9.3.3. The invoice sent by Blue Chip Computers to the Customer is on the face of it, and
until the contrary is proved, proof of the amount due by the
Customer to Blue Chip Computers. The Customer is, however, entitled to query or
dispute any part of the invoice per the provisions set out under
clause 13. All undisputed portions of the invoice must, however, be
paid by the Due date.
9.3.4. If Blue Chip Computers determines that the disputed amount is in error, Blue Chip Computers shall
credit the amount incorrectly debited. Should Blue Chip Computers determine and
inform the Customer that the disputed amount was billed correctly
such payment, together with interest at the Interest Rate shall be
paid by no later than the Due date of the next invoice.
9.4.1. Unless Blue Chip Computers expressly agrees to the contrary in writing, invoices are
payable on presentation by way of a monthly debit order or using a
credit card. The first invoice for a Service is issued upon activation
of service and payable on presentation.
9.4.2. Invoices and statements are available for download in Blue Chip Computers Portal.
Non-receipt of an invoice by the Customer shall therefore not be
considered as a valid reason for late or non-payment.
9.4.3. The Customer shall be liable and responsible for payment until
payment has been received into Blue Chip Computers bank account.
9.4.4. The Customer shall be in breach of the Contract by cancelling any
debit order without the prior written consent of Blue Chip Computers or where any
debit order is returned unpaid or stopped or should any charge card
account, or credit card account of the Customer be rejected. In such
a case, Blue Chip Computers will have the right to suspend the Customer’s account
General Terms and Conditions
until such arrears amounts together with interest thereon have been
received and paid in full.
9.5. Changes to Charges
9.5.1. Blue Chip Computers shall be entitled to increase any of the amounts reflected in the
Subscriber agreement, which increase will be relative to the
Consumer Price Index.

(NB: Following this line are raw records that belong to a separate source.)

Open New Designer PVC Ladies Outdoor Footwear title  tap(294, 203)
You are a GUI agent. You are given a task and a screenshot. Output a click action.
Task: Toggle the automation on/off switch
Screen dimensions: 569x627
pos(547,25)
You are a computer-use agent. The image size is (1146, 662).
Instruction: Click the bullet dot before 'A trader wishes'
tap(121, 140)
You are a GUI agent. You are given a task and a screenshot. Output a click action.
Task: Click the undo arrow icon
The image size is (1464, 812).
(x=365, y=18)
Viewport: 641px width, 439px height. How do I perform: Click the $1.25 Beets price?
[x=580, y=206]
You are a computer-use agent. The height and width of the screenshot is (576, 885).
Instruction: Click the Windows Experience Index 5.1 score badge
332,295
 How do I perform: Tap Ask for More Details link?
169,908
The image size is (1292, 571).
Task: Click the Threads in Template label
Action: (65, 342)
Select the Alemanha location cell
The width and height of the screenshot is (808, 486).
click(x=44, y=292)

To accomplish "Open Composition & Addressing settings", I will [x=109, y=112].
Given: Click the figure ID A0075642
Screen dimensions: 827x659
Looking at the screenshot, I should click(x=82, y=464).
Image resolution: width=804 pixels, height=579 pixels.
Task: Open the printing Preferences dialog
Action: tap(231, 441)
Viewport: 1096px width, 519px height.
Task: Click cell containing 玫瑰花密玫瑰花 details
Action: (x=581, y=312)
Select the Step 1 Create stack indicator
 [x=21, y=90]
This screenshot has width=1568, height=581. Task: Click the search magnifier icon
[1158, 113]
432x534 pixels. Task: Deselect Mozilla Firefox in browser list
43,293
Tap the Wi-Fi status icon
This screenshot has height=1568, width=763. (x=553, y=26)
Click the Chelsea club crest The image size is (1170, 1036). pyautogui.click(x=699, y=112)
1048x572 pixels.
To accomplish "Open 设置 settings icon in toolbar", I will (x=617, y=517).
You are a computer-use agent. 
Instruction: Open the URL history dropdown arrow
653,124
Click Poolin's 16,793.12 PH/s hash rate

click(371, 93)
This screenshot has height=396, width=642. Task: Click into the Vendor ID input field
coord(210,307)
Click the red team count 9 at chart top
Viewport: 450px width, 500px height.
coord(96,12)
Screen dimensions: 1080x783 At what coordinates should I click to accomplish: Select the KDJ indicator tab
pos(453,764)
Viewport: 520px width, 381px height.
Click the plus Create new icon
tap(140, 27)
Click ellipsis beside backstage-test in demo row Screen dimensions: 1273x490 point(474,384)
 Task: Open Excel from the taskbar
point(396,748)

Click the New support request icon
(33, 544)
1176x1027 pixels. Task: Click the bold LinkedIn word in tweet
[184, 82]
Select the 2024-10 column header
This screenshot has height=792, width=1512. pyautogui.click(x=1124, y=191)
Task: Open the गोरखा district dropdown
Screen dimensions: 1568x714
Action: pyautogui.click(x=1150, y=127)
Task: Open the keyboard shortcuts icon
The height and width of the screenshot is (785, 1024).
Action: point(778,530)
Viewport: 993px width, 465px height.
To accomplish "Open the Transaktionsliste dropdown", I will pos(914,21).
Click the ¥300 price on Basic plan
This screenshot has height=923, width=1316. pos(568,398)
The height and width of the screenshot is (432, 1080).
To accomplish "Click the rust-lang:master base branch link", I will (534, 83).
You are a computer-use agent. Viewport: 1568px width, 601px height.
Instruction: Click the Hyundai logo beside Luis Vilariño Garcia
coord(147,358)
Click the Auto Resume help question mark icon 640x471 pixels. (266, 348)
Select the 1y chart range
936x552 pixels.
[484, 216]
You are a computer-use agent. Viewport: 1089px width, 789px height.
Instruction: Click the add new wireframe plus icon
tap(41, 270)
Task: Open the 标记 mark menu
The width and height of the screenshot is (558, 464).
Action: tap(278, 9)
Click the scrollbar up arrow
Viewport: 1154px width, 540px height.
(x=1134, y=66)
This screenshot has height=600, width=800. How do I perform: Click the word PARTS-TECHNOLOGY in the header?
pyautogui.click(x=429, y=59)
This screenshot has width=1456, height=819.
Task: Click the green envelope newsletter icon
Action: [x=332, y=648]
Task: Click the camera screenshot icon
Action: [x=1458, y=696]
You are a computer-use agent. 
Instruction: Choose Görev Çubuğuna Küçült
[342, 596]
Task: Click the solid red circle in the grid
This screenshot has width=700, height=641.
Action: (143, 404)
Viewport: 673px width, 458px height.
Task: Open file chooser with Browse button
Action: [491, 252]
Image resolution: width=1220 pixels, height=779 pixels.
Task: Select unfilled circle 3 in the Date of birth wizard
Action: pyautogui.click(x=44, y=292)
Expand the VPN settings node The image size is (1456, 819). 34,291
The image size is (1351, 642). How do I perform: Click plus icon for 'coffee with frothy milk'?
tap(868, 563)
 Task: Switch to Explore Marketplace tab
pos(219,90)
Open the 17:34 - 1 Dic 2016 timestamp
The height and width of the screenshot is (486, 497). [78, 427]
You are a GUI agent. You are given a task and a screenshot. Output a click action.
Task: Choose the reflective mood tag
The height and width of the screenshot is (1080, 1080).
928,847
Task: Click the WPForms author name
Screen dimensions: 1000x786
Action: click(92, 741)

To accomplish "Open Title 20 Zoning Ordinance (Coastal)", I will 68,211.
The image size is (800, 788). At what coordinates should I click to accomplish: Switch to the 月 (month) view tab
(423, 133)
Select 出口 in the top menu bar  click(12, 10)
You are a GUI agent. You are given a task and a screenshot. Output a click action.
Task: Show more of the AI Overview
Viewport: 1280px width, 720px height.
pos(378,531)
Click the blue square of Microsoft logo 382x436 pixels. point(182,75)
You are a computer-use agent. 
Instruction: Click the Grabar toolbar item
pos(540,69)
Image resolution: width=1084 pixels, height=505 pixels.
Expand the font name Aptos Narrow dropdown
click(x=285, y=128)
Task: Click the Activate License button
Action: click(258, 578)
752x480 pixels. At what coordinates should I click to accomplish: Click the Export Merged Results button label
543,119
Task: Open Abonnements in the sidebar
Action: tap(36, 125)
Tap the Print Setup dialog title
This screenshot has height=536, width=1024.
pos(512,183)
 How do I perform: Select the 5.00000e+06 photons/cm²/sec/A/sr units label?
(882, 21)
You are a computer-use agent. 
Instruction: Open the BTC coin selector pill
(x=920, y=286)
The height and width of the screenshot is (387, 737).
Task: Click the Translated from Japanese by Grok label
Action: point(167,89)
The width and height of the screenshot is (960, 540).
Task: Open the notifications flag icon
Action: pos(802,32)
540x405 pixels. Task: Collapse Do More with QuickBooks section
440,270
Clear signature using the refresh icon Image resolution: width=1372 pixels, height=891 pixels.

Increases linked to the Consumer Price
Index usually are done once per year between January and April.
9.5.2. If there is a price increase on components of the Services beyond
the control of Blue Chip Computers (for example: foreign exchange fluctuations,
increased pricing on third-party products or services like software
license fees, surcharges, taxes, import duties, rates or levies,
increased charges from other network operators or delay caused
by any instruction of Customer), then Blue Chip Computers shall be entitled to
increase the Charges of the affected Service in proportion to the
increase in cost.
9.5.3. Any increase as per clause 9.5.1 and 9.5.2 will be given to the
Customer in writing.
9.5.4. A Consumer will have the right to terminate the Contract without
penalty or charge where any such increases render the Service
unaffordable to the Consumer, on condition that it gives Blue Chip Computers 20
(twenty) Business days’ notice of its election to cancel the Contract.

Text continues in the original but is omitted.